I need to produce 5000 kgs of steel by mixing 7 alloys parts .
I need to reduce the cost, so i need to pick up the best parts.
The result must respect the main steel caracteristics, for example, the carbon level must be between 2% and 3 %, no more, no less .
The Excel linear solver program already exists ,and is originated from a professional book.
I'm trying to translate it to a PULP code, now .
My problem is : How to create the copper, carbone, and manganèse constraints ? There are 2 arrays, so I don't know how to do.

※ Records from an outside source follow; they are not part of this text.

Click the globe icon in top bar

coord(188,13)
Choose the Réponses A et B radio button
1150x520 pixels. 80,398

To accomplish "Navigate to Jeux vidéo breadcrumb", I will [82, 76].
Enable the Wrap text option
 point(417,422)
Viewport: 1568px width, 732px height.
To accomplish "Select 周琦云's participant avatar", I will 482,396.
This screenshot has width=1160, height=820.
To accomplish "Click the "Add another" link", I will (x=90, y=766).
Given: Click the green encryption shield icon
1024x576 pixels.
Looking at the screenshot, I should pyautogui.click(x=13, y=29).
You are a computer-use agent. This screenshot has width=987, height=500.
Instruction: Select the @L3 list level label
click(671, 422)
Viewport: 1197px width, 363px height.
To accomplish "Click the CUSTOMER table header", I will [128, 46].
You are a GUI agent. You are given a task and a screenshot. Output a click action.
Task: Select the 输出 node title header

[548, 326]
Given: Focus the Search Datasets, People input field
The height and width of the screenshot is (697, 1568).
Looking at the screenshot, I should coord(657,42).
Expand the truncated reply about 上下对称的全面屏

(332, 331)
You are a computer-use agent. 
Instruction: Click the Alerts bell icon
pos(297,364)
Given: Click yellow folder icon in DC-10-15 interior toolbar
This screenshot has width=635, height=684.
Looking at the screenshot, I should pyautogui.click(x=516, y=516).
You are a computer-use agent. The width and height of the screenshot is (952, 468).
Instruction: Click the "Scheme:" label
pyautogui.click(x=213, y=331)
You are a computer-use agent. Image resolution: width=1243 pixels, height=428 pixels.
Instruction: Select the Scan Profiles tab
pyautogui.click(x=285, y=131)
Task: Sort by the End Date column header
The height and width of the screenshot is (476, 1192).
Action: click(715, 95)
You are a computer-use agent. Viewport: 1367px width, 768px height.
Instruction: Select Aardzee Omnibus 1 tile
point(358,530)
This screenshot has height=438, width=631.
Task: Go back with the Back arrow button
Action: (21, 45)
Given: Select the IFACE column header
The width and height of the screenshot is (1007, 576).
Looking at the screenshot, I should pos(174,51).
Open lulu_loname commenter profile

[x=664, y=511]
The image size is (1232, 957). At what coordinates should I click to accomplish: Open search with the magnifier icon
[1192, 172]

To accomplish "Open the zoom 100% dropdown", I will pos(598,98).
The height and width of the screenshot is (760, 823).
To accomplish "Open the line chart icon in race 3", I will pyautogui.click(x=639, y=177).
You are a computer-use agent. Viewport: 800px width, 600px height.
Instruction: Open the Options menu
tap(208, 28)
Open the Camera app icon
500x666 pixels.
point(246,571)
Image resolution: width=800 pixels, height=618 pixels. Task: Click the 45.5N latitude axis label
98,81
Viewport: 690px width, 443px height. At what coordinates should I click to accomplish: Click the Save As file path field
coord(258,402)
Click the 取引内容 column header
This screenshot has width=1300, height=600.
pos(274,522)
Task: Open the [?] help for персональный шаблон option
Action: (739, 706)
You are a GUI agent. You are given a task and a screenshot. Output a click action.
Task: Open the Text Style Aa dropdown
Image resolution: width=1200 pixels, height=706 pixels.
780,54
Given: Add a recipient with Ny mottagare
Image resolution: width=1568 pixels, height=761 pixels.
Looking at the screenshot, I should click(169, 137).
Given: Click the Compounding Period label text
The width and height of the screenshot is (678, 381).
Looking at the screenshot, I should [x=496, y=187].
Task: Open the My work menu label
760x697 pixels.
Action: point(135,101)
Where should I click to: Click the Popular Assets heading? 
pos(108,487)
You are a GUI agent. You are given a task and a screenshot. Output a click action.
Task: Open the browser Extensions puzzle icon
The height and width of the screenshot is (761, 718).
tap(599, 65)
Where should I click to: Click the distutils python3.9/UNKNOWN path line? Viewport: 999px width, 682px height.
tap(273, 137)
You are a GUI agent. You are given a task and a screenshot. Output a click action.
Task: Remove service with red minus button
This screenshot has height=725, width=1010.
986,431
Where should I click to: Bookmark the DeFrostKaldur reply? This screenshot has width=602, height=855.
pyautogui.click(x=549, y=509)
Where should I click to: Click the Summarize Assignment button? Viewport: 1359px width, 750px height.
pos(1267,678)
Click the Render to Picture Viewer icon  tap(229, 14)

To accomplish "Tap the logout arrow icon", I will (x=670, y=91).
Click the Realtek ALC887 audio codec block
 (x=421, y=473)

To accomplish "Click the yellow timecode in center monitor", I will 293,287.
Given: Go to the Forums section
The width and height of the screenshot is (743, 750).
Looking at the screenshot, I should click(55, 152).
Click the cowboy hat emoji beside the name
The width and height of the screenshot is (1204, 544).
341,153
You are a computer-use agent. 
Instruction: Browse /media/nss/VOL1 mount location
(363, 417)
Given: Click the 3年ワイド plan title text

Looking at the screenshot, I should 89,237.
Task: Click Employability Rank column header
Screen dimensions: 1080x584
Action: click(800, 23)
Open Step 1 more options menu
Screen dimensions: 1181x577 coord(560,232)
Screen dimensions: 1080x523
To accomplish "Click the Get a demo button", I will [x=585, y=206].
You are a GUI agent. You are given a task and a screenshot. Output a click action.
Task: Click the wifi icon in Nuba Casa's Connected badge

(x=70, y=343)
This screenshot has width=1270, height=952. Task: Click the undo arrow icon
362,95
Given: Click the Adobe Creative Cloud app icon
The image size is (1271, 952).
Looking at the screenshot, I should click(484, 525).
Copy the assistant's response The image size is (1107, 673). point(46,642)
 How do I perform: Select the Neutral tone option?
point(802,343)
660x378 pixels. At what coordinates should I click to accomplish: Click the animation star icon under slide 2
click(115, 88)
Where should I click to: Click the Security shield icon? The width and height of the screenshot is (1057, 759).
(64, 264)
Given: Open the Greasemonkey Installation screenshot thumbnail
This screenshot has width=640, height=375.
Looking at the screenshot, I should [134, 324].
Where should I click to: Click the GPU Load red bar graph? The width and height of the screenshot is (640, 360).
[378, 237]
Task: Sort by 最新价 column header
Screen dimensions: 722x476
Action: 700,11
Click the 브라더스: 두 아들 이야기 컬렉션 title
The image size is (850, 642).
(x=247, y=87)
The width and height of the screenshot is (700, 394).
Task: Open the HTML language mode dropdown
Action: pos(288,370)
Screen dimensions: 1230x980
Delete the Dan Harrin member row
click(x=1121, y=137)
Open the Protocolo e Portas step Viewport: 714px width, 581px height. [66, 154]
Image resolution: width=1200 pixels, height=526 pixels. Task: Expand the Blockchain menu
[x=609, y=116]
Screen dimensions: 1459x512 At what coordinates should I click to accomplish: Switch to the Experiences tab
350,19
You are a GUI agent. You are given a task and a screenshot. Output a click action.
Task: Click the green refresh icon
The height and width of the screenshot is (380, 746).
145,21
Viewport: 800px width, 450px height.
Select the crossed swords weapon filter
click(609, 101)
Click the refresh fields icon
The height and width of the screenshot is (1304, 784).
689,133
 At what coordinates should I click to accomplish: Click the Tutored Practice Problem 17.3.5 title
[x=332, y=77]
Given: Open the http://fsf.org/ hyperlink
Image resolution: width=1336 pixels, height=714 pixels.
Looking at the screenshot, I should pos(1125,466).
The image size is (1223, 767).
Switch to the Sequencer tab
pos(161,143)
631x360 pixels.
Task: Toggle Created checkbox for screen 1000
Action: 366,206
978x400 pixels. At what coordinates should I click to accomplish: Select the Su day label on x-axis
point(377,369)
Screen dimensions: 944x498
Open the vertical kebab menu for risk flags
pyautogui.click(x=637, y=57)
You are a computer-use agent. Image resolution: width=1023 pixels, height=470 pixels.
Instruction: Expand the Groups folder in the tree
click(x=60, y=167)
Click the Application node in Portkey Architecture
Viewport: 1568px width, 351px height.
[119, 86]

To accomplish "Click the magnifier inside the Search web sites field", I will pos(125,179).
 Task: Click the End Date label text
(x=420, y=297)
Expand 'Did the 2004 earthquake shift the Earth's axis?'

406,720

It is all in percents, and I don't know how to do . My result is actually wrong, I left the bad constraints I've done for information . It seems that I need to divide by 5000 at one moment, but how should I do ?
Let me try to explain to you what I can not understand :
I need 5000 kgs of steel to have 0.60 % of copper in it, but my Copper alloy parts contains 90 % and 96% of copper.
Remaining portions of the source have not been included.